For China, Space Is About Politics and War

April 12, 2019 Updated: April 14, 2019

Commentary

The Chinese Communist Party (CCP) wants to become a major space power by 2030, and a global leader in space equipment and technology by 2045.

It seems the regime is well on its way to achieving this goal, which could give it significant leverage in business, politics, and military power.

A report on the CCP’s pursuit of space power, and what it means for the United States, was released by the U.S.–China Economic Security Review Commission on April 11. It states that although the CCP currently trails the United States in space power, it’s putting significant efforts into catching up fast.

It says, “U.S. policymakers should not expect China’s space program to remain significantly behind the United States’ indefinitely,” especially as its programs serve both military and civilian purposes, with the deeper goal of “leapfrogging the United States.”

Included in the CCP’s space programs are an alternative to GPS, a new Chinese international space station, dreams of a lunar base, and other goals. For the CCP, the uses of these go beyond science and exploration.

When U.S. government funding for the International Space Station (ISS) ends in 2024, the report notes, China “may be the only country to have an active space station.” That would give the CCP an upper hand in diplomacy, since while it says UN member countries may be able to use it, this access could be determined by political stance.

In the same light, the CCP’s replacement for GPS has significant importance for military power. The U.S. GPS system is used not just for civilian products such as smartphones and apps, but also for military navigation and weapons targeting. If a war broke out between major countries, or if a rogue state was using this technology to commit atrocities, the United States could deny it access to GPS—shutting it off from key military capabilities.

The CCP, on the other hand, has a permissive stance on government tyranny. Part of the “China model” is a “do as thou wilt” stance that keeps the CCP supporting rogue regimes such as Iran and North Korea, regardless of sanctions.

For the CCP, this means both military strength and diplomatic power. And according to the report, this is a key trait of the regime’s space goals:

“Compared to the U.S. space program, China’s program is also more connected to the ‘levers of power,’ meaning its goals more often draw support from top leaders and are interconnected with the overall priorities of China’s industrial and foreign policies.”

Among these key “levers of power” is the CCP military, which the report says “plays an important role in organizing and overseeing China’s space activities, meaning most of China’s ostensibly civilian space activities have dual-use applications.”

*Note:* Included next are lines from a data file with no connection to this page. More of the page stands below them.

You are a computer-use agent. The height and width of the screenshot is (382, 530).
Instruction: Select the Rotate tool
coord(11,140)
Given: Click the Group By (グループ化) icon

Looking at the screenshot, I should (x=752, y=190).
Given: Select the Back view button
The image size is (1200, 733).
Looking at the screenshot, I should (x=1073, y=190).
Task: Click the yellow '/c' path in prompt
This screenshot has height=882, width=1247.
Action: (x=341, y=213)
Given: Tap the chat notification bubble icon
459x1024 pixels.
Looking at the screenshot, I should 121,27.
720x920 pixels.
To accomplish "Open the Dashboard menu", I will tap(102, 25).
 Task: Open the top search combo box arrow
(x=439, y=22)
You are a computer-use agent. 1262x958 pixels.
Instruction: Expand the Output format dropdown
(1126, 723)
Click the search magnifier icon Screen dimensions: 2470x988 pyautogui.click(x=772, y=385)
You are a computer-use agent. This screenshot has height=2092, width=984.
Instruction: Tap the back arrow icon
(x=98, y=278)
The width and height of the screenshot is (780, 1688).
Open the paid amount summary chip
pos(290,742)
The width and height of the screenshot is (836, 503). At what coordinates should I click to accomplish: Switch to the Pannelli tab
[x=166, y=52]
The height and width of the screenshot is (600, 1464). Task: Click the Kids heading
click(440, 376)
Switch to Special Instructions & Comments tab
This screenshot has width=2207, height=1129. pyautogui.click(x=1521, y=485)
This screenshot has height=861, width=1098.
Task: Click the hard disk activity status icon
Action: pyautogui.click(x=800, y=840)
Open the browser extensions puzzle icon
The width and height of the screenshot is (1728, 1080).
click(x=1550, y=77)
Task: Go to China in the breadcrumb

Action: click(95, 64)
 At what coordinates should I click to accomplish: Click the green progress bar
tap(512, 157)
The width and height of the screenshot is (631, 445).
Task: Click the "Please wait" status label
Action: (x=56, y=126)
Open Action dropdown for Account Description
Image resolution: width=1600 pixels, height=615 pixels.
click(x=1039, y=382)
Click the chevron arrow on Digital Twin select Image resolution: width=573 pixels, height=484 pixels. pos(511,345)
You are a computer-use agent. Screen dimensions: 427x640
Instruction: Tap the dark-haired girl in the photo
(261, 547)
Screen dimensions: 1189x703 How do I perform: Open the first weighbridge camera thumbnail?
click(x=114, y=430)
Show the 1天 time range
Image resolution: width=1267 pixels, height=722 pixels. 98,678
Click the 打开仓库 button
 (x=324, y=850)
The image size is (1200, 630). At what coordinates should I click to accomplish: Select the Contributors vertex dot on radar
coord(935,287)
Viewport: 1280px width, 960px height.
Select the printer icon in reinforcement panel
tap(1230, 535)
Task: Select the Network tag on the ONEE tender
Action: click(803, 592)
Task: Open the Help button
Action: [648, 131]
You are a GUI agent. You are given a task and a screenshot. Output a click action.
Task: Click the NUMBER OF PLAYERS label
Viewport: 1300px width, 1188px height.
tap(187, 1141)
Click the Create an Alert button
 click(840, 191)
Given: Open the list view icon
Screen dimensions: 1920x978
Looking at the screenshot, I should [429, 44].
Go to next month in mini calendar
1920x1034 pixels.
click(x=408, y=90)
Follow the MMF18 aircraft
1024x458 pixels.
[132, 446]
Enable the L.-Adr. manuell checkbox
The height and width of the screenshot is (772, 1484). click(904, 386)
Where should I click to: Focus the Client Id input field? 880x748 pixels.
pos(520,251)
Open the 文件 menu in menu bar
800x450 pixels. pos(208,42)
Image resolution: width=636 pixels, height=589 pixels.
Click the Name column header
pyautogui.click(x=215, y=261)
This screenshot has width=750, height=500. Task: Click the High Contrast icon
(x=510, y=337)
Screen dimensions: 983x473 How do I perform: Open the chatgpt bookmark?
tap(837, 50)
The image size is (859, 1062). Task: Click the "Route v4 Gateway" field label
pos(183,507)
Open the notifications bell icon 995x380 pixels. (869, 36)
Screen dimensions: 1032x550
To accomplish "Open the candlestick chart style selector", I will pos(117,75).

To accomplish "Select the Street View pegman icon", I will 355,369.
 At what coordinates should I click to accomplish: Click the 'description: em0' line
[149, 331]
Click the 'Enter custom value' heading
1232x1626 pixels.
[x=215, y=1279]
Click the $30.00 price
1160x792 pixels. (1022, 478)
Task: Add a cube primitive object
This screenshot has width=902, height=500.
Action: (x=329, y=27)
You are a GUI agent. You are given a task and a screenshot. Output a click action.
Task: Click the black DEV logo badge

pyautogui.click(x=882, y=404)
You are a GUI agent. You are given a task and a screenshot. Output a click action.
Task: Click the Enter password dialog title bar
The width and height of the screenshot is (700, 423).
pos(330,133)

When it comes to media coverage and public statements about actions in space, the CCP tries to maintain a peaceful veneer, but its actions say otherwise.

The CCP recently criticized India for testing an anti-satellite weapon, and followed that with lofty sounding talk of peace. The Chinese Foreign Ministry spokesman declared that “Outer space is shared by the entire mankind. Every country has the right to make peaceful exploration and use of outer space.”

Yet, behind the scenes, the CCP has been testing anti-satellite weapons since at least 2005. Its use of a missile to destroy its Feng Yun 1-C weather satellite in 2007, sending more than 3,000 pieces of debris into low-earth orbit, is what got the CCP barred from working with NASA.

A retired Indian Army colonel, Vinayak Bhat, also revealed satellite imagery showing secret space weapons facilities in China, including anti-satellite laser systems, as well as electromagnetic pulse (EMP) generators.

The CCP’s military strategy for a war with the United States would rely heavily on weapons like this, under its so-called “Assassin’s Mace” or “Trump Card” program. This would include the use of anti-satellite weapons and other key technologies to destroy the systems that enable core technologies of the U.S. military.

“These modern Trump Card and Assassin’s Mace weapons will permit China’s low-technology forces to prevail over U.S. high-technology forces in a localized conflict,” states a 2011 report from the National Ground Intelligence Center.

And as the new report notes, one of the key CCP agencies in charge of its space programs, the China Aerospace Science and Industry Corp., also “plans and oversees China’s direct-ascent anti-satellite weapons programs.”

Joshua Philipp is a senior investigative reporter for The Epoch Times.

Views expressed in this article are the opinions of the author and do not necessarily reflect the views of The Epoch Times.